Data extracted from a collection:
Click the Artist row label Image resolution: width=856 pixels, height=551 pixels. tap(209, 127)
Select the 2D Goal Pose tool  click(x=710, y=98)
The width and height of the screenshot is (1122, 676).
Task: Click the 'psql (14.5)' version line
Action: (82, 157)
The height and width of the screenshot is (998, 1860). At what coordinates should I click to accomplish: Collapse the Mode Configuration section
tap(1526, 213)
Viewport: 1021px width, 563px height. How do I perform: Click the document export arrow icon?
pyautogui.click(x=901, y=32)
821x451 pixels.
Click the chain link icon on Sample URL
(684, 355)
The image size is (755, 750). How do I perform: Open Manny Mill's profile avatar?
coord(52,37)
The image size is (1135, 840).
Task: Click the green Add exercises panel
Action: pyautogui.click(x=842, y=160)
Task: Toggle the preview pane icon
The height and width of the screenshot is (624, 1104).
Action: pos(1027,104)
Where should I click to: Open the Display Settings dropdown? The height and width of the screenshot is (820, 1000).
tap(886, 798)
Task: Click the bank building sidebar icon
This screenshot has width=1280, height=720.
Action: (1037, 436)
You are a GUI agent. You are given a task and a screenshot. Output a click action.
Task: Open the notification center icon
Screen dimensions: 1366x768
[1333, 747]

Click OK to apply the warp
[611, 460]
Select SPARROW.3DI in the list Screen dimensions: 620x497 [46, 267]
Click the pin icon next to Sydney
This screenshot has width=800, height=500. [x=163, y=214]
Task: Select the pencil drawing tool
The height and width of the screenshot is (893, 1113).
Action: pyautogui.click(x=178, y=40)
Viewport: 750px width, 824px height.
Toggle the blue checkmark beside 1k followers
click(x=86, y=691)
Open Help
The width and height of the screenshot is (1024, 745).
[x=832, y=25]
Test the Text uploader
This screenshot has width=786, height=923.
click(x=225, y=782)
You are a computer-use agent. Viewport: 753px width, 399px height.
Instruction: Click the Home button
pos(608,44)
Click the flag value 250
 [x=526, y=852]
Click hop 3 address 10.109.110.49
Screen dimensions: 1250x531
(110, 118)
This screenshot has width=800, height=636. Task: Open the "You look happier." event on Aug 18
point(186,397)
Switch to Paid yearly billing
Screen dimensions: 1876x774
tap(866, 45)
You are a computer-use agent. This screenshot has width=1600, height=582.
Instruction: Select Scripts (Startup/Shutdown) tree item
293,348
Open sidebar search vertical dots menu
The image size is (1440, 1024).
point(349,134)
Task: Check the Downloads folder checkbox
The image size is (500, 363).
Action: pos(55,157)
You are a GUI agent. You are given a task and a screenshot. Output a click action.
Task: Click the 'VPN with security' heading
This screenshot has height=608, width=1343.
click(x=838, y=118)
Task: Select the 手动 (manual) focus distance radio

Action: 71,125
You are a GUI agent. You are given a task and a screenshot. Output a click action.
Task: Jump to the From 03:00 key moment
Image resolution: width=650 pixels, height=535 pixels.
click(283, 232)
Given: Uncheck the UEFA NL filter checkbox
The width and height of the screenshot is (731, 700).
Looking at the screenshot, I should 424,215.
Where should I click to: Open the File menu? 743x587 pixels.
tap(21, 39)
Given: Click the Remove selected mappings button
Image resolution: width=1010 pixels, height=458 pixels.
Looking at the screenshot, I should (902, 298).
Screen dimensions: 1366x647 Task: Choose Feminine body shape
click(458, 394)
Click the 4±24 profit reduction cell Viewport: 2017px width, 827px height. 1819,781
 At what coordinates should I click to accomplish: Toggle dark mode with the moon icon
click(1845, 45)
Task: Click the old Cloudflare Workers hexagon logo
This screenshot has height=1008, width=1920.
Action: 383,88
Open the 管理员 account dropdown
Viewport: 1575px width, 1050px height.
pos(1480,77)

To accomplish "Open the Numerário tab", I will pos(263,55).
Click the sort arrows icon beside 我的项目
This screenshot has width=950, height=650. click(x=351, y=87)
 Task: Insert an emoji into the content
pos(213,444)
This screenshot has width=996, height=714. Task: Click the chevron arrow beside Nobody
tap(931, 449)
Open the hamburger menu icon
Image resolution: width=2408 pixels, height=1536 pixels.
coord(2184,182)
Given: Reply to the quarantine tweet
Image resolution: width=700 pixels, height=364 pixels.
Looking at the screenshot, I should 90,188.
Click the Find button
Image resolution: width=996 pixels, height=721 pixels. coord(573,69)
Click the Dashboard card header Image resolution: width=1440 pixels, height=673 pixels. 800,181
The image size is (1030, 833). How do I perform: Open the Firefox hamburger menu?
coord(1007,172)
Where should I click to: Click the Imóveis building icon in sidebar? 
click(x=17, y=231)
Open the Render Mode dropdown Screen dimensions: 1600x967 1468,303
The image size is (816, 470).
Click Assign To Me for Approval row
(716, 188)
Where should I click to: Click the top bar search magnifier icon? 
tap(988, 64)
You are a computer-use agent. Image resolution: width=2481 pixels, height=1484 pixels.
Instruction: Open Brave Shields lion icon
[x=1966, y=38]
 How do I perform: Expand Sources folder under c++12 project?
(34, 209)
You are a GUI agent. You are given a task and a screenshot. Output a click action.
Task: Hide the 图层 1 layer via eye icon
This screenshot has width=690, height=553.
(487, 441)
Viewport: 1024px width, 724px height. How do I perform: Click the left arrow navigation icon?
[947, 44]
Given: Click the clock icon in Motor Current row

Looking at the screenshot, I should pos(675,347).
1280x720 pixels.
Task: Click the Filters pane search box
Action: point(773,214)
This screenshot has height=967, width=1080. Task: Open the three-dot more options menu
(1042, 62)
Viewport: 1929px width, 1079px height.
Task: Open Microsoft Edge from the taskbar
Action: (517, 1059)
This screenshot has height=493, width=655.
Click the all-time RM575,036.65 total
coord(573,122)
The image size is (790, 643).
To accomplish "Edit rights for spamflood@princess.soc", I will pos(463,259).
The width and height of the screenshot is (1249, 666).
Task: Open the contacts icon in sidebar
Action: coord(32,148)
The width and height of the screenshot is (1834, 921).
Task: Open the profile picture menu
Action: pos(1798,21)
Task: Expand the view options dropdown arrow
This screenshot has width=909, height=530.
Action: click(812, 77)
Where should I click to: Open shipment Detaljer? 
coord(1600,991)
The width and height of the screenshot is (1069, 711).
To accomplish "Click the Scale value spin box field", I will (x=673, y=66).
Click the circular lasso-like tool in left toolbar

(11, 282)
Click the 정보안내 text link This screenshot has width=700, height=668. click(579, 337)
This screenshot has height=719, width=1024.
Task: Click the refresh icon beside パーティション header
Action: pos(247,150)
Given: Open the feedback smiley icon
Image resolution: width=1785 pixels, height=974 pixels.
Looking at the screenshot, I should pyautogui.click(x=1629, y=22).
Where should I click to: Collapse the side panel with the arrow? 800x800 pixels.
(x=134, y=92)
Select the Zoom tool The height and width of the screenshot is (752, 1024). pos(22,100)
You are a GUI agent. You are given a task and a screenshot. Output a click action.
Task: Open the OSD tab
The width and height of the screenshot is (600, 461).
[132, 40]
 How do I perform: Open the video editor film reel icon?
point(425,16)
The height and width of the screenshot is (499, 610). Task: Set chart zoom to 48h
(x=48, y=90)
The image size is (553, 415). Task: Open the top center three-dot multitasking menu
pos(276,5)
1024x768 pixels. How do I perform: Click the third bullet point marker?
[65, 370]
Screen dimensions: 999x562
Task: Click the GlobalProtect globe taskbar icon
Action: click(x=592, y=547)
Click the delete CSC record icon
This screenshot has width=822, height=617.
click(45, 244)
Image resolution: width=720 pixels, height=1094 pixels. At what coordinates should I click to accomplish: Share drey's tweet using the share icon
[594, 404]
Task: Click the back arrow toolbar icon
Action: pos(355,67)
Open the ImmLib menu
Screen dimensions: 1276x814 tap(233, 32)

EXERCISE - Write out every record again, exactly as it was written.

REPLY -
Click the Artist row label Image resolution: width=856 pixels, height=551 pixels. tap(209, 127)
Select the 2D Goal Pose tool  click(x=710, y=98)
The width and height of the screenshot is (1122, 676).
Task: Click the 'psql (14.5)' version line
Action: (82, 157)
The height and width of the screenshot is (998, 1860). At what coordinates should I click to accomplish: Collapse the Mode Configuration section
tap(1526, 213)
Viewport: 1021px width, 563px height. How do I perform: Click the document export arrow icon?
pyautogui.click(x=901, y=32)
821x451 pixels.
Click the chain link icon on Sample URL
(684, 355)
The image size is (755, 750). How do I perform: Open Manny Mill's profile avatar?
coord(52,37)
The image size is (1135, 840).
Task: Click the green Add exercises panel
Action: pyautogui.click(x=842, y=160)
Task: Toggle the preview pane icon
The height and width of the screenshot is (624, 1104).
Action: pos(1027,104)
Where should I click to: Open the Display Settings dropdown? The height and width of the screenshot is (820, 1000).
tap(886, 798)
Task: Click the bank building sidebar icon
This screenshot has width=1280, height=720.
Action: (1037, 436)
You are a GUI agent. You are given a task and a screenshot. Output a click action.
Task: Open the notification center icon
Screen dimensions: 1366x768
[1333, 747]

Click OK to apply the warp
[611, 460]
Select SPARROW.3DI in the list Screen dimensions: 620x497 [46, 267]
Click the pin icon next to Sydney
This screenshot has width=800, height=500. [x=163, y=214]
Task: Select the pencil drawing tool
The height and width of the screenshot is (893, 1113).
Action: pyautogui.click(x=178, y=40)
Viewport: 750px width, 824px height.
Toggle the blue checkmark beside 1k followers
click(x=86, y=691)
Open Help
The width and height of the screenshot is (1024, 745).
[x=832, y=25]
Test the Text uploader
This screenshot has width=786, height=923.
click(x=225, y=782)
You are a computer-use agent. Viewport: 753px width, 399px height.
Instruction: Click the Home button
pos(608,44)
Click the flag value 250
 [x=526, y=852]
Click hop 3 address 10.109.110.49
Screen dimensions: 1250x531
(110, 118)
This screenshot has width=800, height=636. Task: Open the "You look happier." event on Aug 18
point(186,397)
Switch to Paid yearly billing
Screen dimensions: 1876x774
tap(866, 45)
You are a computer-use agent. This screenshot has width=1600, height=582.
Instruction: Select Scripts (Startup/Shutdown) tree item
293,348
Open sidebar search vertical dots menu
The image size is (1440, 1024).
point(349,134)
Task: Check the Downloads folder checkbox
The image size is (500, 363).
Action: pos(55,157)
You are a GUI agent. You are given a task and a screenshot. Output a click action.
Task: Click the 'VPN with security' heading
This screenshot has height=608, width=1343.
click(x=838, y=118)
Task: Select the 手动 (manual) focus distance radio

Action: 71,125
You are a GUI agent. You are given a task and a screenshot. Output a click action.
Task: Jump to the From 03:00 key moment
Image resolution: width=650 pixels, height=535 pixels.
click(283, 232)
Given: Uncheck the UEFA NL filter checkbox
The width and height of the screenshot is (731, 700).
Looking at the screenshot, I should 424,215.
Where should I click to: Open the File menu? 743x587 pixels.
tap(21, 39)
Given: Click the Remove selected mappings button
Image resolution: width=1010 pixels, height=458 pixels.
Looking at the screenshot, I should (902, 298).
Screen dimensions: 1366x647 Task: Choose Feminine body shape
click(458, 394)
Click the 4±24 profit reduction cell Viewport: 2017px width, 827px height. 1819,781
 At what coordinates should I click to accomplish: Toggle dark mode with the moon icon
click(1845, 45)
Task: Click the old Cloudflare Workers hexagon logo
This screenshot has height=1008, width=1920.
Action: 383,88
Open the 管理员 account dropdown
Viewport: 1575px width, 1050px height.
pos(1480,77)

To accomplish "Open the Numerário tab", I will pos(263,55).
Click the sort arrows icon beside 我的项目
This screenshot has width=950, height=650. click(x=351, y=87)
 Task: Insert an emoji into the content
pos(213,444)
This screenshot has width=996, height=714. Task: Click the chevron arrow beside Nobody
tap(931, 449)
Open the hamburger menu icon
Image resolution: width=2408 pixels, height=1536 pixels.
coord(2184,182)
Given: Reply to the quarantine tweet
Image resolution: width=700 pixels, height=364 pixels.
Looking at the screenshot, I should 90,188.
Click the Find button
Image resolution: width=996 pixels, height=721 pixels. coord(573,69)
Click the Dashboard card header Image resolution: width=1440 pixels, height=673 pixels. 800,181
The image size is (1030, 833). How do I perform: Open the Firefox hamburger menu?
coord(1007,172)
Where should I click to: Click the Imóveis building icon in sidebar? 
click(x=17, y=231)
Open the Render Mode dropdown Screen dimensions: 1600x967 1468,303
The image size is (816, 470).
Click Assign To Me for Approval row
(716, 188)
Where should I click to: Click the top bar search magnifier icon? 
tap(988, 64)
You are a computer-use agent. Image resolution: width=2481 pixels, height=1484 pixels.
Instruction: Open Brave Shields lion icon
[x=1966, y=38]
 How do I perform: Expand Sources folder under c++12 project?
(34, 209)
You are a GUI agent. You are given a task and a screenshot. Output a click action.
Task: Hide the 图层 1 layer via eye icon
This screenshot has width=690, height=553.
(487, 441)
Viewport: 1024px width, 724px height. How do I perform: Click the left arrow navigation icon?
[947, 44]
Given: Click the clock icon in Motor Current row

Looking at the screenshot, I should pos(675,347).
1280x720 pixels.
Task: Click the Filters pane search box
Action: point(773,214)
This screenshot has height=967, width=1080. Task: Open the three-dot more options menu
(1042, 62)
Viewport: 1929px width, 1079px height.
Task: Open Microsoft Edge from the taskbar
Action: (517, 1059)
This screenshot has height=493, width=655.
Click the all-time RM575,036.65 total
coord(573,122)
The image size is (790, 643).
To accomplish "Edit rights for spamflood@princess.soc", I will pos(463,259).
The width and height of the screenshot is (1249, 666).
Task: Open the contacts icon in sidebar
Action: coord(32,148)
The width and height of the screenshot is (1834, 921).
Task: Open the profile picture menu
Action: pos(1798,21)
Task: Expand the view options dropdown arrow
This screenshot has width=909, height=530.
Action: click(812, 77)
Where should I click to: Open shipment Detaljer? 
coord(1600,991)
The width and height of the screenshot is (1069, 711).
To accomplish "Click the Scale value spin box field", I will (x=673, y=66).
Click the circular lasso-like tool in left toolbar

(11, 282)
Click the 정보안내 text link This screenshot has width=700, height=668. click(579, 337)
This screenshot has height=719, width=1024.
Task: Click the refresh icon beside パーティション header
Action: pos(247,150)
Given: Open the feedback smiley icon
Image resolution: width=1785 pixels, height=974 pixels.
Looking at the screenshot, I should pyautogui.click(x=1629, y=22).
Where should I click to: Collapse the side panel with the arrow? 800x800 pixels.
(x=134, y=92)
Select the Zoom tool The height and width of the screenshot is (752, 1024). pos(22,100)
You are a GUI agent. You are given a task and a screenshot. Output a click action.
Task: Open the OSD tab
The width and height of the screenshot is (600, 461).
[132, 40]
 How do I perform: Open the video editor film reel icon?
point(425,16)
The height and width of the screenshot is (499, 610). Task: Set chart zoom to 48h
(x=48, y=90)
The image size is (553, 415). Task: Open the top center three-dot multitasking menu
pos(276,5)
1024x768 pixels. How do I perform: Click the third bullet point marker?
[65, 370]
Screen dimensions: 999x562
Task: Click the GlobalProtect globe taskbar icon
Action: click(x=592, y=547)
Click the delete CSC record icon
This screenshot has width=822, height=617.
click(45, 244)
Image resolution: width=720 pixels, height=1094 pixels. At what coordinates should I click to accomplish: Share drey's tweet using the share icon
[594, 404]
Task: Click the back arrow toolbar icon
Action: pos(355,67)
Open the ImmLib menu
Screen dimensions: 1276x814 tap(233, 32)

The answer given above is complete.